Several other key features:

- Like unpacking assignments, tuple and list patterns have exactly the
same meaning and actually match arbitrary sequences. Technically,
the subject must be an instance of ``collections.abc.Sequence``.
Therefore, an important exception is that patterns don't match iterators.
Also, to prevent a common mistake, sequence patterns don't match strings.

- Sequence patterns support wildcards: ``[x, y, *rest]`` and ``(x, y,
*rest)`` work similar to wildcards in unpacking assignments. The
name after ``*`` may also be ``_``, so ``(x, y, *_)`` matches a sequence
of at least two items without binding the remaining items.

- Mapping patterns: ``{"bandwidth": b, "latency": l}`` captures the
``"bandwidth"`` and ``"latency"`` values from a dict. Unlike sequence
patterns, extra keys are ignored. A wildcard ``**rest`` is also
supported. (But ``**_`` would be redundant, so it not allowed.)

- Subpatterns may be captured using the ``as`` keyword::

case (Point(x1, y1), Point(x2, y2) as p2): ...

This binds x1, y1, x2, y2 like you would expect without the ``as`` clause,
and p2 to the entire second item of the subject.

- Most literals are compared by equality. However, the singletons ``True``,
``False`` and ``None`` are compared by identity.

- Named constants may be used in patterns. These named constants must be
dotted names to prevent the constant from being interpreted as a capture
variable::

from enum import Enum
class Color(Enum):
RED = 0
GREEN = 1
BLUE = 2

match color:
case Color.RED:
print("I see red!")
case Color.GREEN:
print("Grass is green")
case Color.BLUE:
print("I'm feeling the blues :(")

For the full specification see :pep:`634`. Motivation and rationale
are in :pep:`635`, and a longer tutorial is in :pep:`636`.

_ _ _ _

> _Prompt 1_:
Name every member of the Color enum defined in the pattern-matching notes.

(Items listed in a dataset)
_ _ _ _

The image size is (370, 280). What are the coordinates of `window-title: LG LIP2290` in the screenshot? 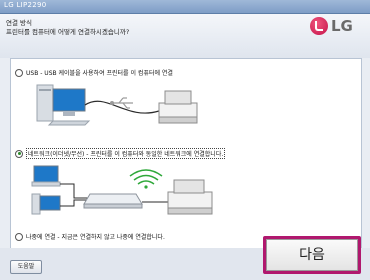 It's located at (26, 5).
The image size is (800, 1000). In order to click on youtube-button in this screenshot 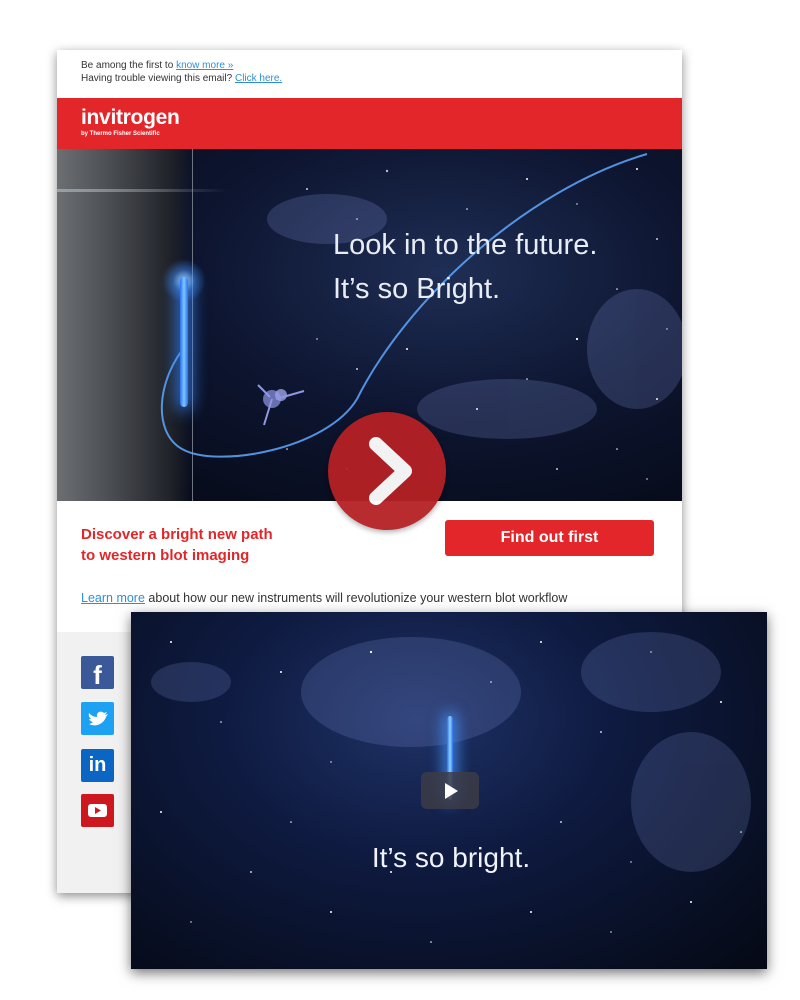, I will do `click(98, 810)`.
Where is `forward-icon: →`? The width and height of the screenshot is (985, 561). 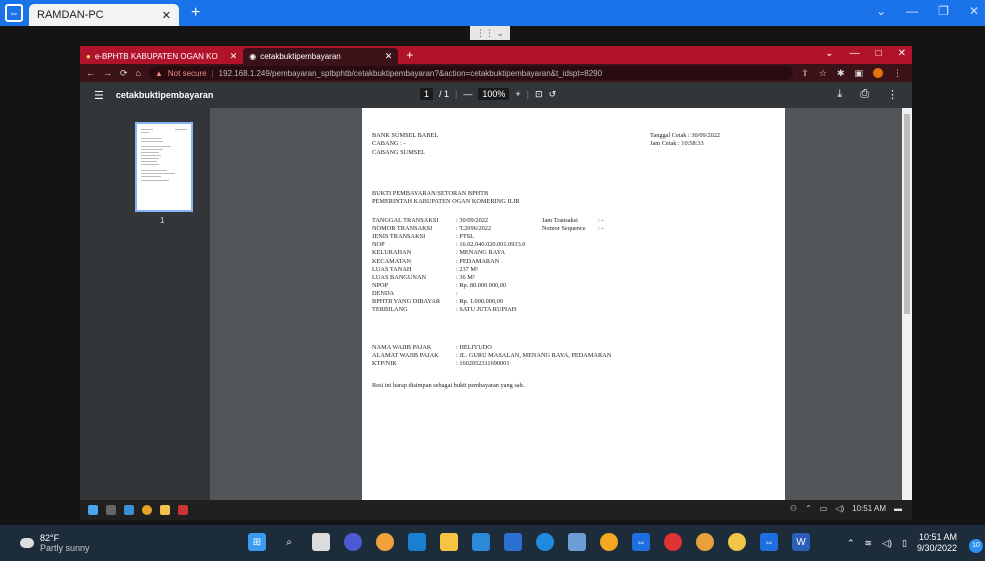
forward-icon: → is located at coordinates (108, 73).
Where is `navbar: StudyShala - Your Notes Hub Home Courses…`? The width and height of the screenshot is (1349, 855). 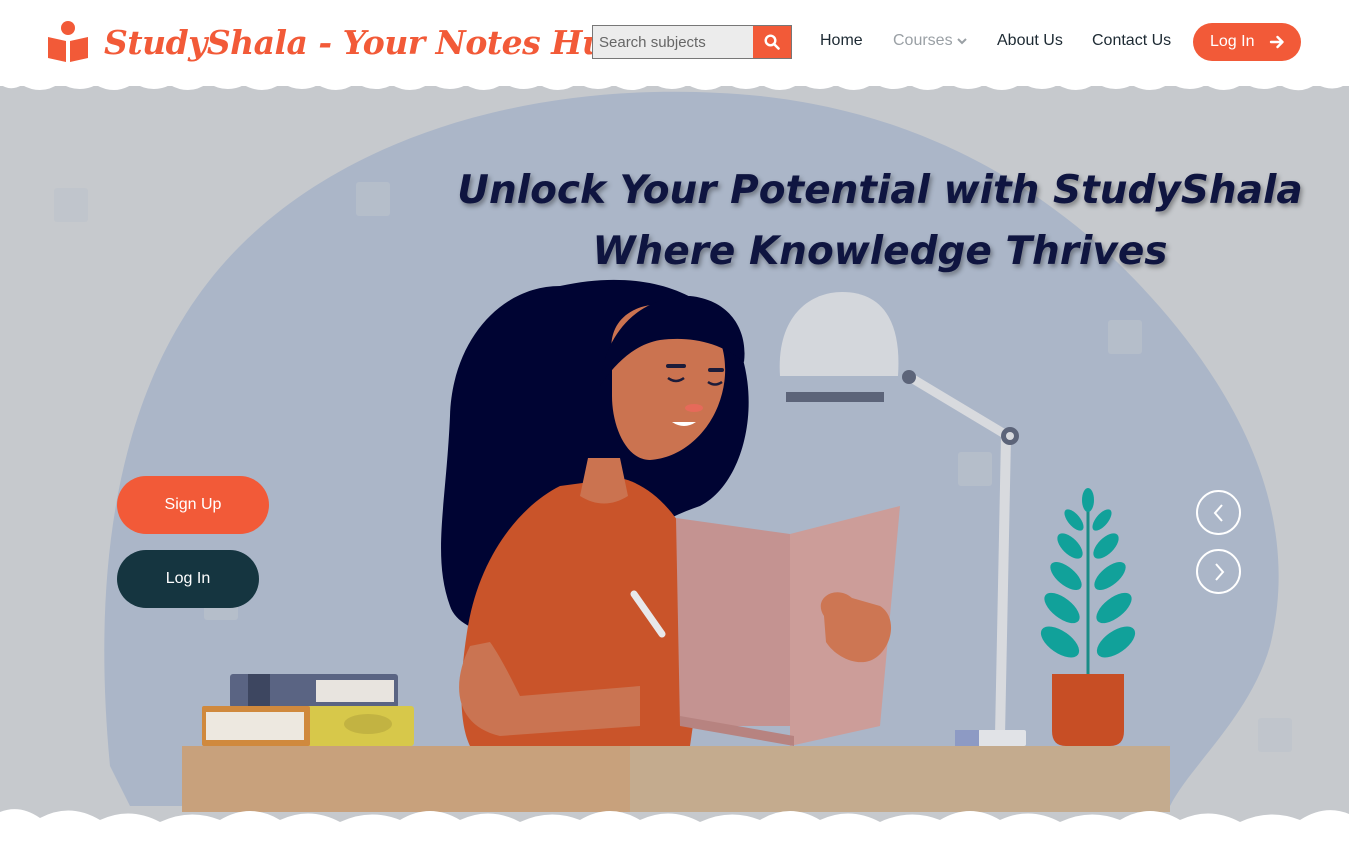 navbar: StudyShala - Your Notes Hub Home Courses… is located at coordinates (674, 43).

_ _ _ _

> _Prompt 2_:
Print everything in the listing from the line containing "is (985, 561)." down to the line containing "forward-icon: → is", both lines included, leaving out the picture.

> _Written reply 1_:
RED, GREEN, BLUE

> _Written reply 2_:
Where is `forward-icon: →`? The width and height of the screenshot is (985, 561). 
forward-icon: → is located at coordinates (108, 73).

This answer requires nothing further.